▶ _Exercise objective_: Give back the lines of the entries below exactly as written, from the first line to the line holding "Task: Tap the Android home button", both included, with the pictures omitted.

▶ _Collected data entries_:
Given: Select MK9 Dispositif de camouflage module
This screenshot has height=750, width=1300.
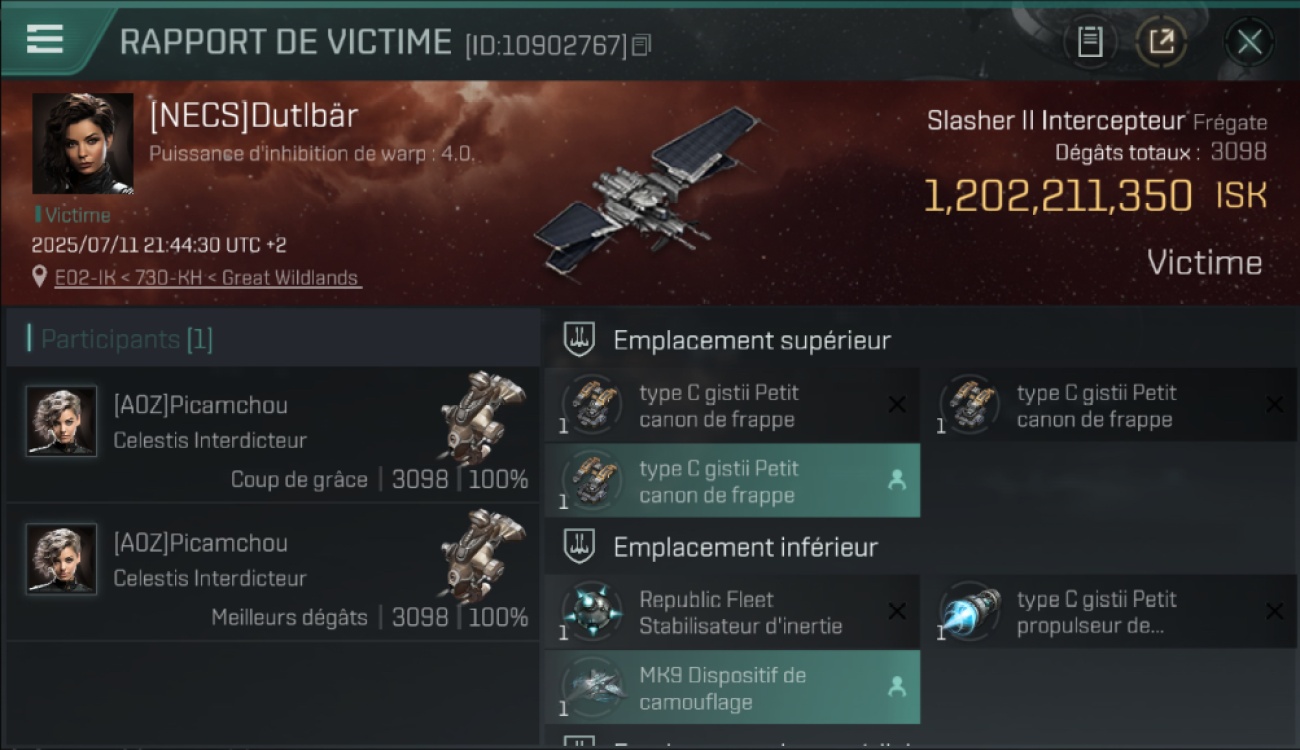Looking at the screenshot, I should pyautogui.click(x=732, y=688).
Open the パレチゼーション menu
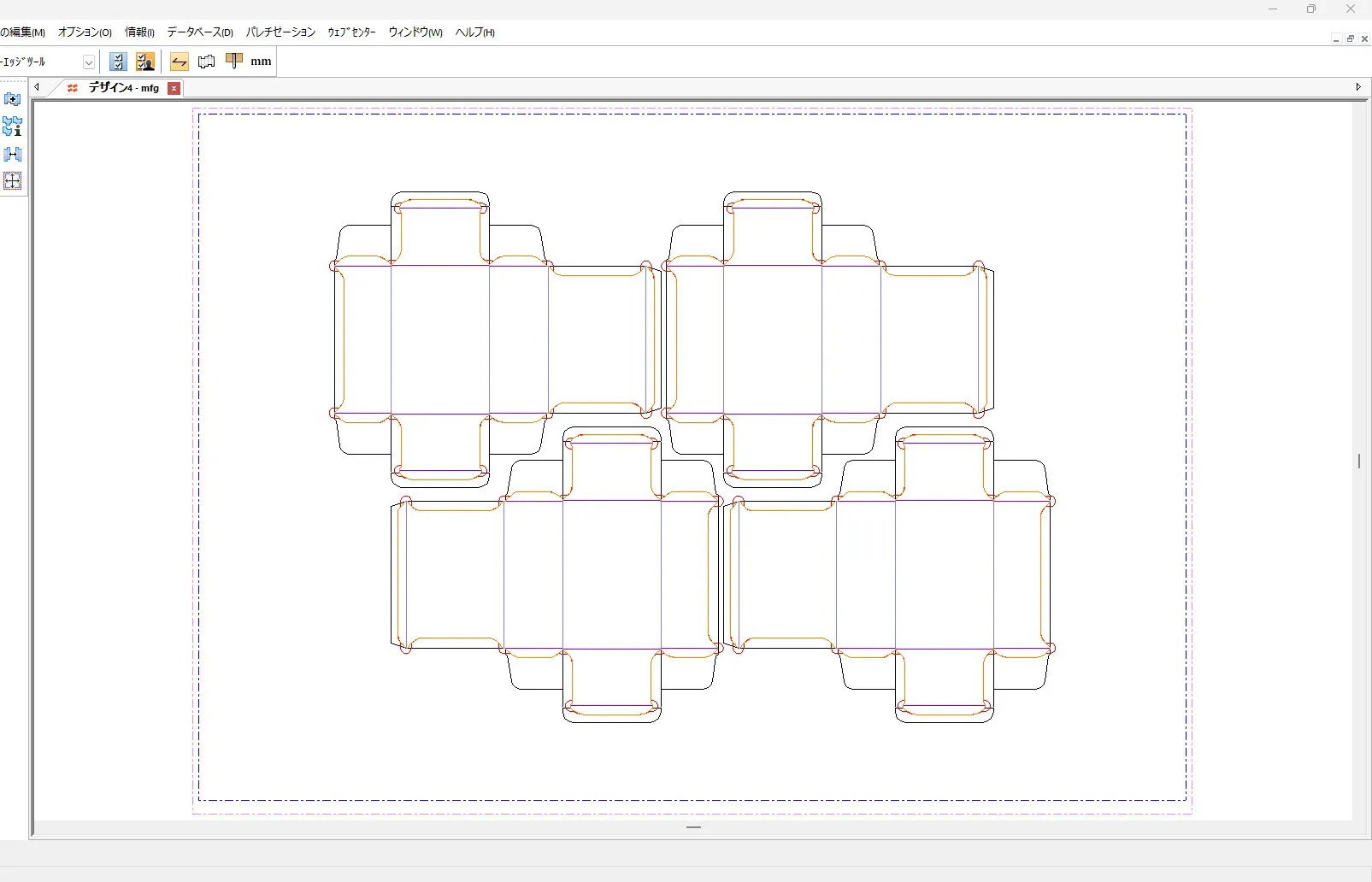The height and width of the screenshot is (882, 1372). (x=280, y=32)
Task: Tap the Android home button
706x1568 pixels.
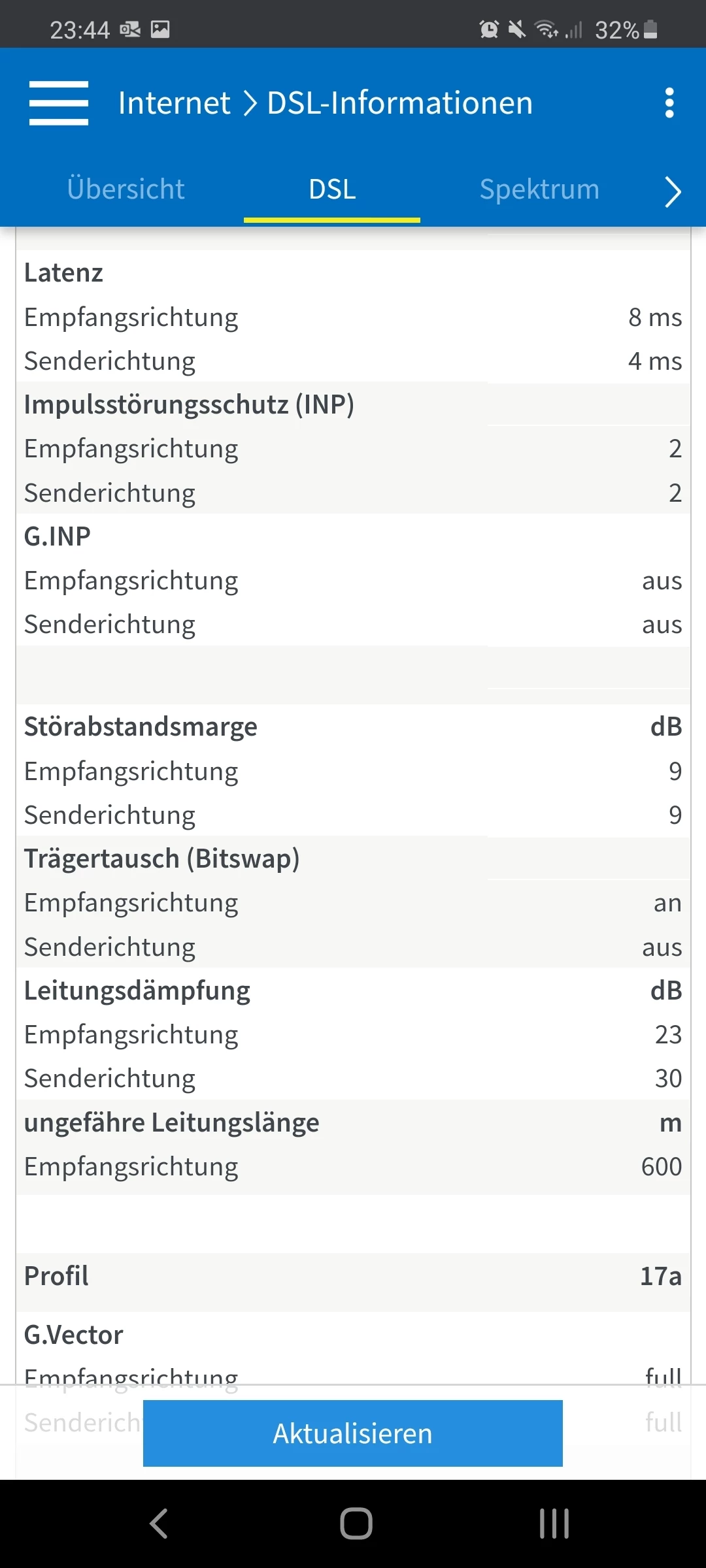Action: (356, 1524)
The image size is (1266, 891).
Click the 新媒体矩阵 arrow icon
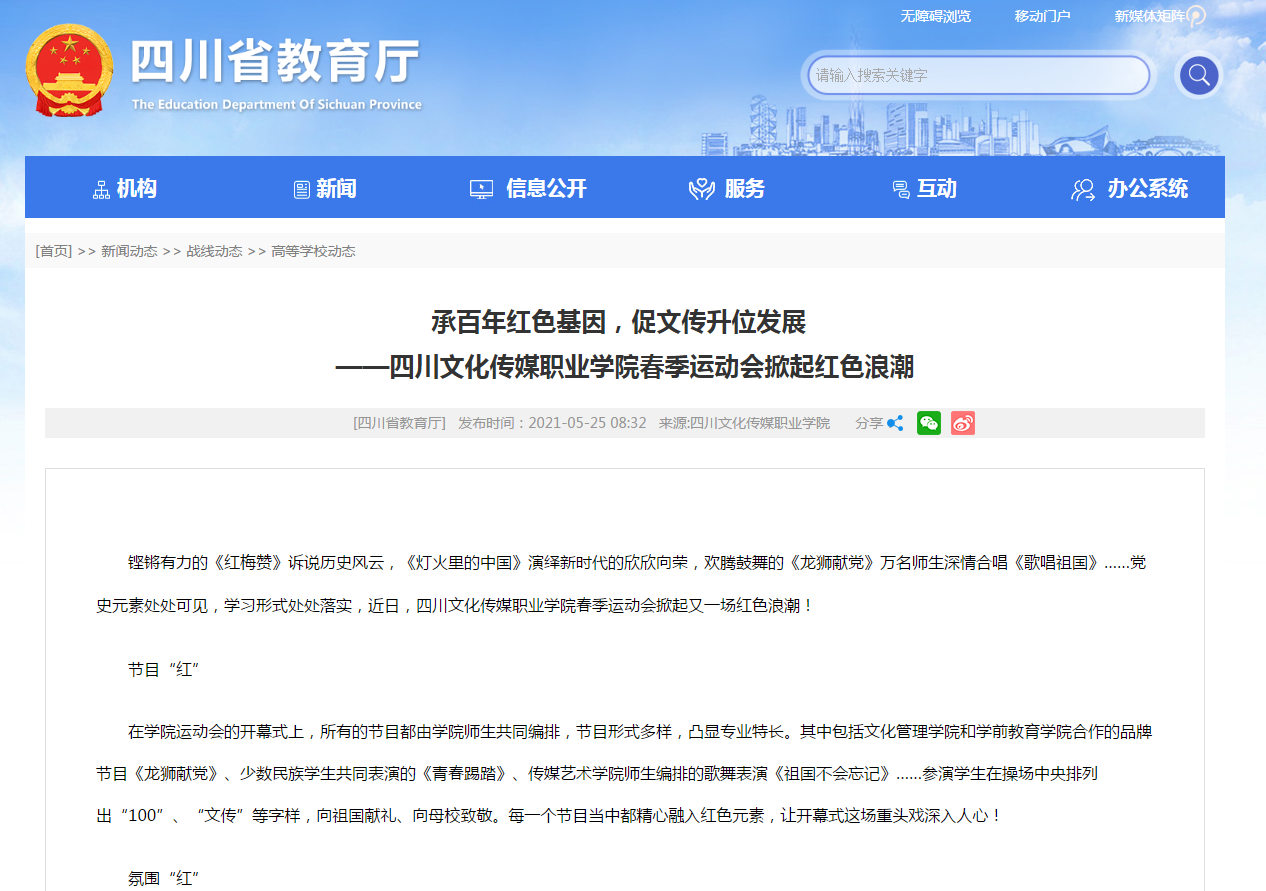point(1196,16)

▶ _Result for this task_:
Given: Select MK9 Dispositif de camouflage module
This screenshot has height=750, width=1300.
Looking at the screenshot, I should pyautogui.click(x=732, y=688).
Open the パレチゼーション menu
The height and width of the screenshot is (882, 1372). (x=280, y=32)
Task: Tap the Android home button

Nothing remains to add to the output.